I downloaded a tilemap spritesheet that contains some padding of a few pixels between big regions, so it would help me to set custom offset/region for certain sprites. In fact, said sprites still use the standard 16x16 size, so I really just need to offset the whole bunch. I can already batch select tiles with mouse dragging, so I'd only need a tool to move the slices around. However, this doesn't seem to be supported even in the low-level parameters, as changing Base Tile > Atlas Coords manually shows that coords must be integer (and to move a slice by a few pixels, less than the grid cell dimension, you'd need fractional coords).

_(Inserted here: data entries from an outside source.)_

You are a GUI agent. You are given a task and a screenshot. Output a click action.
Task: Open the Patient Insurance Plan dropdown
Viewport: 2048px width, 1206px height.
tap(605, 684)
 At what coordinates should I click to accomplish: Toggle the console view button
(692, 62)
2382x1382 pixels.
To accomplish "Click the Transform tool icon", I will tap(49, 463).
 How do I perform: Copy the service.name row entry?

Being able to edit the offset, or even set the whole slice region with pixel precision, would make tile definition much more flexible. But maybe there is a technical reason behind the limitation?
Since the asset provider also offered the sprites as individual PNG, I tried to import them this way in Godot instead of using a spritesheet. However, the workflow is not great.
a. You can drag-and-drop each tile sprite one by one into the TileSet, and the Auto Create Tiles generation pop-up will appear, but you have to press Yes each time.
b. You can btach drag-and-drop all your tile sprites into the TileSet, but then the pop-up won't appear. You'll have to click on every sprite added, then click on the tile in the right part of the panel to generate a tile (in Setup mode).
In both cases, to paint, you'll have to switch to TileMap mode, select the correct tile in the left panel, then also select the (unique) tile in the right panel, to start painting. This is because there is no way to "gather" all the individual tiles under a single collection (as we'd do in other tilemap tools like Unity's).
So, the absence of generic, non-grid aligned spritesheet slicing system and general sprite referencing (i.e. the ability to use a collection of individual sprites instead of multiple sprites extracted from a single spritesheet via slicing in an agnostic way) makes the tile system more limited as we absolutely need a grid-aligned spritesheet (although, if there are only a few extra elements, it is possible to add them in a separate collection but when painting, you'll have to switch for every new collection).
I also means that we cannot import tilemap spritesheets with arbitrary slice regions defined in JSON (e.g. in Pixi.js format). I saw some JSON importer add-on for Godot, but it seems they were all either definiting AtlasTexture with Region (which doesn't seem to work with TileSet, you can drag them as Tiles but nothing appears), or creating a sprite animation that plays with the Region Rect at runtime. So again, not usable for tile maps.
I didn't notice the problem with sprite animations because you can indeed drag a bunch of individual sprites into a SpriteFrames sequence and it will just fill correctly, the same way as if you sliced a spritesheet.
For now, my best bet is to work on the spritesheet and remove the padding, or increase it to a multiple of cell size.
Are there alternatives I am missing?